* Action item: Continue the blog post about people trying to make over the writer's appearance, picking up after its last sentence.

Wednesday, September 10, 2008

Life as a fixer-upper

From time to time, ever since I was a little girl, people have taken it upon themselves to fix me up—not with a guy but with a style. There's something both insulting and flattering about this attention. Insulting because clearly there seems to be something unsatisfying about my appearance, flattering because there appears to be an assumption that a little tweak here or there would make a difference.

Thus in junior high, my best friend AS taught me to apply liquid eye liner, bruised-style a la Dusty Springfield and the Beatles' girlfriends. In high school, a very beautiful, voluptuous girl named M (can't remember her last name) took me on as her special project, inviting me for sleepovers during which she would patiently groom my chlorine-greened and -frizzled hair with special rollers, apply powder to my nose and white lipstick to my lips and dress me up in her frilly clothes. In my freshman year of college, a theater major named B face-painted me into a goddess.

But by my sophomore year of college, what remained of such efforts unraveled when I put my bra in the drawer and left it there and tossed out my mascara wand, my hair rollers, clippies and dryer, and became a natural woman. And I've pretty much been a natural woman ever since. I dyed my hair (or rather, got Other to dye it) for about a decade (I still remember my puzzlement over going gray before any of my contemporaries and then my realization that everyone else had just been quietly coloring their hair for years), but I've never been good at cosmetic culture. Makeup makes me feel dirty, creams and unguents likewise. Hair products cause my scalp to itch. Fungus phobia rules out mani-pedis. I like clothes, but synthetics make me sweat, and tight garments give me gas—I'm not kidding.

* Data:
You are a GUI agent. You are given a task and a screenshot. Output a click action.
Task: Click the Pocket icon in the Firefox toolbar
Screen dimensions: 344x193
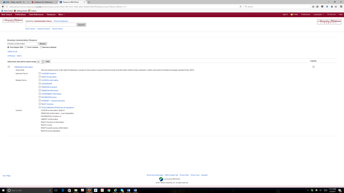(x=322, y=7)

* Task output:
When I was younger, the natural-woman style worked, sort of, I think. Or it passed as a look at any rate. But now, without the fresh-looking skin and the abundant hair and the flawless figure, it's frumpy. Do I care? A little, though not enough to exert myself. Sometimes my daughter C will take me on—clean up my toenails, apply my makeup, weed out my wardrobe, urge me to risk the carcinogens and color my hair. And not long ago my friend RR sent me bronzer and a brush, which I used faithfully—for a few weeks. But soon enough, I fell into my old lazy ways. So here I am writing this barefoot, in a tunic T shirt bought at least 15 years ago at Daffy's, underwear from Hanes and a pair of frayed Levis identical to the ones I wore throughout college. My face is clean but bare-of-makeup pale. My nails have a few raggedy splotches left over from a long-ago afternoon in C's care. My hair is grizzled from the humidity. And I feel wistful for the days when the bloom of youth would have made this get-up o.k.

3 comments:

Robin Amos Kahn said...

I didn't get a manicure until I was 48. Cutting my hair short when I was in my early 20's was one of the best things I ever did. I'll never understand how anyone over 30 can deal with a blow dryer every day. Who has the time?

I do wear a little bit of make-up, but I never look at myself again in the mirror once it's been applied.

I understand your lack of interest. Today I saw a young woman walking down the street wearing four inch heels and a four and a half inch skirt, tons of make-up, and I just found it so disturbing.

Anonymous said...

Hmmm...interesting post...i was just thinking today that who knew, after 45, i would regret all those years of going bra-less...but i do

Mia said...

I like your blog! But just wondering why you have braless regrets?